L’atelier costumes de Deborah Cook est équipé de machines à coudre high-tech, et ses murs sont couverts de portraits de personnages réels, propres à inspirer les créateurs. C’est ainsi que Teri Hatcher elle-même servit de référence à la Mère, et une vedette du jazz à la grand-mère de Wybie. La création des chevelures fut un autre challenge majeur. Selick tenait en effet à ce que les cheveux paraissent parfaitement naturels, alors que la tradition du ^^stopmotion est de sculpter les chevelures des personnages. Les cheveux humains étant trop minces et difficiles à fixer, la chef de fabrication Suzanne Moulton eut l’idée d’employer des fibres de mohair entrelacées à des filins ultra-minces. Les perruques de la jeune héroïne furent réalisées à un grand nombre d’exemplaires, compte tenu des manipulations répétées auxquelles celle-ci serait soumise.

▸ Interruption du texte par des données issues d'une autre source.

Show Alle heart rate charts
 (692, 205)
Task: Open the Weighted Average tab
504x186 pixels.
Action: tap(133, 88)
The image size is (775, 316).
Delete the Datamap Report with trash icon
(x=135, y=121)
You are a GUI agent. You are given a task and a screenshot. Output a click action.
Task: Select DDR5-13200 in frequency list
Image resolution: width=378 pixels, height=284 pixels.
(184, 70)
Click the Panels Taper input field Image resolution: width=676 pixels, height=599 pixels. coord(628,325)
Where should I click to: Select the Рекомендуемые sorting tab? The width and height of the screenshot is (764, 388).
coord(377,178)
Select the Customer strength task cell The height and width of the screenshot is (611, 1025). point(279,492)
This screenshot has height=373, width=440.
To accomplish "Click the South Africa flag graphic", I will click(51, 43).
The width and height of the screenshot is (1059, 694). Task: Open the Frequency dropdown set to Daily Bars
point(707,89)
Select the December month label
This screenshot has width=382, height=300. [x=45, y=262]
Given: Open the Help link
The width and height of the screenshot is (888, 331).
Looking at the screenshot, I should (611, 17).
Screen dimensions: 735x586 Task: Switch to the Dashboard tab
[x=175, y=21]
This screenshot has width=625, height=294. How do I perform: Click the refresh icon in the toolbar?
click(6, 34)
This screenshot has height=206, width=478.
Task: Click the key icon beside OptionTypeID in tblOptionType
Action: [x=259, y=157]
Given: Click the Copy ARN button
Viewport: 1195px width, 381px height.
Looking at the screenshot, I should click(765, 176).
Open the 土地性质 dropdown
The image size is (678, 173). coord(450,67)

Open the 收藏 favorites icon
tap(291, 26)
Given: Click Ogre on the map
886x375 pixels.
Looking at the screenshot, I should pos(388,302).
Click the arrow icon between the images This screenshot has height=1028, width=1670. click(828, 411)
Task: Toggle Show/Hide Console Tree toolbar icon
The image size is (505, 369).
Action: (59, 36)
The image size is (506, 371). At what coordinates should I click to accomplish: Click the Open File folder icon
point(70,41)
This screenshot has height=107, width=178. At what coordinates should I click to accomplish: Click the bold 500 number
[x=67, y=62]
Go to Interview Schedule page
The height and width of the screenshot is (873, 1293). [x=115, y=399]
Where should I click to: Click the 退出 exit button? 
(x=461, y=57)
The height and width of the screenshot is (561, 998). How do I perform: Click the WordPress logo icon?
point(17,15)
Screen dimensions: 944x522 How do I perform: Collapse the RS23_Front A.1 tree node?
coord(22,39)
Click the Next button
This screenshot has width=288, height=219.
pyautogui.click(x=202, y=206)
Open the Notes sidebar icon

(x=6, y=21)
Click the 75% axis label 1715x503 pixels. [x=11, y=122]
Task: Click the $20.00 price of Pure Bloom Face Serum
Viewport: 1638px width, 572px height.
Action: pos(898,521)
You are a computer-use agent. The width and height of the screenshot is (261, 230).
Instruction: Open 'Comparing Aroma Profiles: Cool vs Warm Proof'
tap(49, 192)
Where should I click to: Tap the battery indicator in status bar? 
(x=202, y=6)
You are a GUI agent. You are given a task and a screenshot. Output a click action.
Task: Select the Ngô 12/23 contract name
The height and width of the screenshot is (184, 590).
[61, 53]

La production occupa pas moins de 52 plateaux des studios LAIkA et employa plus de 130 décors fabriqués main. Certains de ces décors figuraient dans les deux mondes, avec un minimum de transformations : Le film joue beaucoup sur les réminiscences visuelles, explique le directeur photo Peter Kozachik. Les décors des deux mondes diffèrent par exemple par leurs accessoires, par la couleur du papier peint ou par certains paysages, tout en engendrant un sentiment de familiarité, de «déjà vu».
D’autres décors n’apparaissent que dans un seul monde. C’est le cas du Cirque aux Souris où évoluent simultanément 61 souris sauteuses. L’animation de cette séquence à grand spectacle prit à elle seule 66 jours. Une fois construits, les décors sont habillés et accessoirisés par les assistants décorateurs qui y installent rideaux, tables, chaises, boutons de portes, etc. La plupart des décors sont montés sur des plateformes surélevées, et les plus complexes dotés d’une machinerie d’instruments de mesure donnant aux animateurs toutes les indications nécessaires pour la manipulation des personnages image par image.
L’équipe déploya des trésors d’imagination dans sa quête de matériaux de remplacement : silicone pour la fabrication des fromages et faux ongles de l’Autre Mère, balles de ping-pong et fils d’acier pour le feuillage fantastique du jardin de l’Autre Monde, etc. Les décors étaient peints à la main, comme au théâtre, et les ombres accentuées par une peinture pourpre. Des touches de pastel parsèment les intérieurs, assez tristes en soi, de la petite Coraline, et enrichissent discrètement la palette du film. Durant le tournage, le site de Gaiman mit en ligne diverses scènes du film qui suscitèrent des réactions intéressantes sur le web, certains se demandant si les images de Coraline avaient bénéficié d’embellissements numériques tant les expressions des visages, les coiffures, les vêtements semblaient se mouvoir naturellement. Il n’en était rien, bien sûr...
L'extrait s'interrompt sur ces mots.